Key secessionist leader shot, critical

December 04, 2009 07:24 pm | Updated November 17, 2021 07:05 am IST - JAMMU/NEW DELHI

A scene outside the operation theatre at a local hospital, where Hurriyat leader Fazal Haq Qureshi is being treated, in Srinagar on Friday.

A scene outside the operation theatre at a local hospital, where Hurriyat leader Fazal Haq Qureshi is being treated, in Srinagar on Friday.

Senior All Parties Hurriyat Conference leader Fazal Haq Qureshi has been critically injured in a Friday evening assassination attempt, evidently intended to disrupt ongoing covert negotiations between the Government of India and secessionist groups in Jammu and Kashmir.

The 65-year-old secessionist leader was shot at point-blank range while returning home from a local mosque after prayers, and is battling for his life at Srinagar’s Sher-i-Kashmir Institute of Medical Sciences.

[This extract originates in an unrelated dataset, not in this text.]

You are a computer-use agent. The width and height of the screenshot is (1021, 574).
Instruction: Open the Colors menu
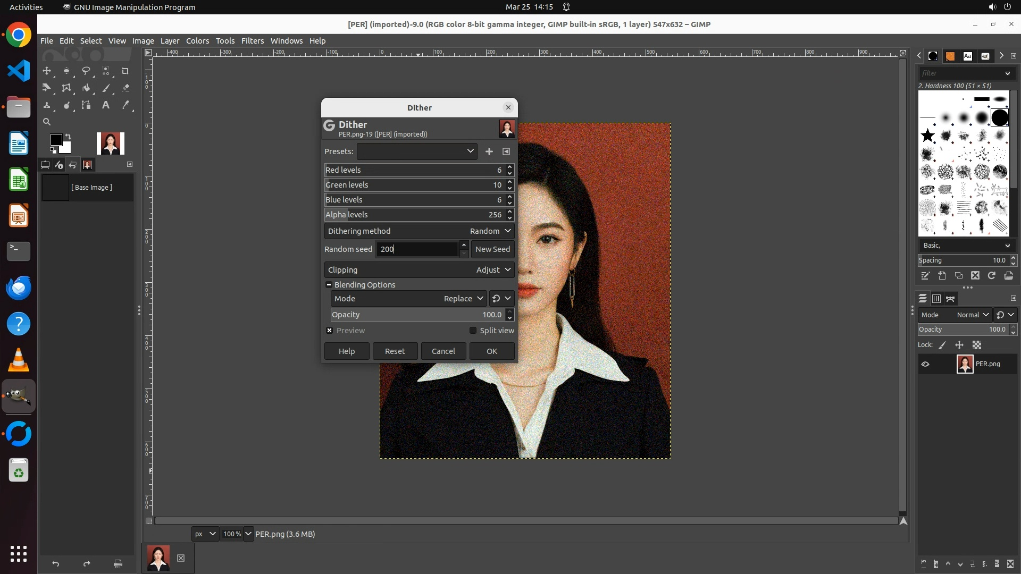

Mr. Qureshi is believed to have been a key player in the secret talks held between the Mirwaiz Umar Farooq-led APHC and Union Home Minister P. Chidambaram.

Early this winter, as the talks began, Mirwaiz Farooq tasked Mr. Qureshi with securing hardliner Syed Ali Shah Geelani’s support for the dialogue.

In October, at a conference organised by the Centre for Dialogue and Reconciliation, Mr. Qureshi also offered to engage pro-India formations like the National Conference and the People’s Democratic Party.

The Srinagar-based Kashmir News Service said a spokesman for the al-Nasireen group claimed that it had carried out the attack as Mr. Qureshi was playing an important role in dialogue with New Delhi.

Believed to be a name used to designate joint operations by the Pakistan-based Hizb ul-Mujahideen and the Lashkar-e-Taiba, the al-Nasireen had claimed responsibility for several bombings and suicide squad attacks — as well as the 2003 assassination of the pro-dialogue Hizb ul-Mujahideen commander, Abdul Majid Dar.

Dar, who helped to co-found the Hizb ul-Mujahideen along with Mr. Qureshi, initiated a 12-day unilateral ceasefire with the Government of India in 2000. Mr. Qureshi played a key role in brokering the ceasefire, along with Hurriyat leader Abdul Gani Lone, who was assassinated in 2002.

Intelligence sources in New Delhi told The Hindu that there was credible information that the assassination bid was carried out by a Srinagar-based Hizb ul-Mujahideen cell, which is also thought to have been involved in the targeted killings of police personnel in the city earlier this year.

In a November 26 interview, Hizb ul-Mujahideen chief Mohammad Yusuf Shah attacked Mr. Chidambaram’s efforts to bring about a dialogue between New Delhi and the APHC as “a ploy by India to create fissures in separatist ranks.”